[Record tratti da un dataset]
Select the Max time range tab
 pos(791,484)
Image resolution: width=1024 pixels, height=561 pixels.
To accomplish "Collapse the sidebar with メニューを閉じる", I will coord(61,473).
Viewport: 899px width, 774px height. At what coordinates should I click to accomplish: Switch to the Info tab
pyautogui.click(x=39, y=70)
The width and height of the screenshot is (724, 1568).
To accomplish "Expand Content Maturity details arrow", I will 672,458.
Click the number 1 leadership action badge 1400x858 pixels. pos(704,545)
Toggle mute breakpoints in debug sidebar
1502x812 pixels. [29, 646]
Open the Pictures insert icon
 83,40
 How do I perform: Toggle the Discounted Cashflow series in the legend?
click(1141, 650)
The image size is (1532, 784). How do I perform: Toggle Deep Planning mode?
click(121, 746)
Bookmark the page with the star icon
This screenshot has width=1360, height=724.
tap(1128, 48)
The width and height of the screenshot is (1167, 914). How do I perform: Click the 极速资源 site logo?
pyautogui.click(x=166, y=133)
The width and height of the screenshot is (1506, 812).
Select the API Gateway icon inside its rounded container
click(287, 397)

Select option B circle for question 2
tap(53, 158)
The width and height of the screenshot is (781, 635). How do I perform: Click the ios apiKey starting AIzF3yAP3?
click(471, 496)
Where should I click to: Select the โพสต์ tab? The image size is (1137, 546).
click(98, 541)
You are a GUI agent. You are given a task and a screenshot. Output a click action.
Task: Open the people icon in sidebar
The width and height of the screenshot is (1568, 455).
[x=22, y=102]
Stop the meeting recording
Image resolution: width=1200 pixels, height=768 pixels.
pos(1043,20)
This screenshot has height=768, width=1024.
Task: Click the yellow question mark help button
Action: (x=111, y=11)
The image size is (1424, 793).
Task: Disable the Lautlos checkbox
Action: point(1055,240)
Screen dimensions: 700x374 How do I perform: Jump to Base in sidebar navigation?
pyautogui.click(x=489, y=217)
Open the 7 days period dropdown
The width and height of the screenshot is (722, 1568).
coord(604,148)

Da svolgere
Riscrivi le righe dei record qui sopra come elenco numerato, tralasciando le righe vuote e senza escludere alcun record.

Risposta al compito
1. Select the Max time range tab
2.  pos(791,484)
3. Image resolution: width=1024 pixels, height=561 pixels.
4. To accomplish "Collapse the sidebar with メニューを閉じる", I will coord(61,473).
5. Viewport: 899px width, 774px height. At what coordinates should I click to accomplish: Switch to the Info tab
6. pyautogui.click(x=39, y=70)
7. The width and height of the screenshot is (724, 1568).
8. To accomplish "Expand Content Maturity details arrow", I will 672,458.
9. Click the number 1 leadership action badge 1400x858 pixels. pos(704,545)
10. Toggle mute breakpoints in debug sidebar
11. 1502x812 pixels. [29, 646]
12. Open the Pictures insert icon
13.  83,40
14.  How do I perform: Toggle the Discounted Cashflow series in the legend?
15. click(1141, 650)
16. The image size is (1532, 784). How do I perform: Toggle Deep Planning mode?
17. click(121, 746)
18. Bookmark the page with the star icon
19. This screenshot has width=1360, height=724.
20. tap(1128, 48)
21. The width and height of the screenshot is (1167, 914). How do I perform: Click the 极速资源 site logo?
22. pyautogui.click(x=166, y=133)
23. The width and height of the screenshot is (1506, 812).
24. Select the API Gateway icon inside its rounded container
25. click(287, 397)
26. Select option B circle for question 2
27. tap(53, 158)
28. The width and height of the screenshot is (781, 635). How do I perform: Click the ios apiKey starting AIzF3yAP3?
29. click(471, 496)
30. Where should I click to: Select the โพสต์ tab? The image size is (1137, 546).
31. click(98, 541)
32. You are a GUI agent. You are given a task and a screenshot. Output a click action.
33. Task: Open the people icon in sidebar
34. The width and height of the screenshot is (1568, 455).
35. [x=22, y=102]
36. Stop the meeting recording
37. Image resolution: width=1200 pixels, height=768 pixels.
38. pos(1043,20)
39. This screenshot has height=768, width=1024.
40. Task: Click the yellow question mark help button
41. Action: (x=111, y=11)
42. The image size is (1424, 793).
43. Task: Disable the Lautlos checkbox
44. Action: point(1055,240)
45. Screen dimensions: 700x374 How do I perform: Jump to Base in sidebar navigation?
46. pyautogui.click(x=489, y=217)
47. Open the 7 days period dropdown
48. The width and height of the screenshot is (722, 1568).
49. coord(604,148)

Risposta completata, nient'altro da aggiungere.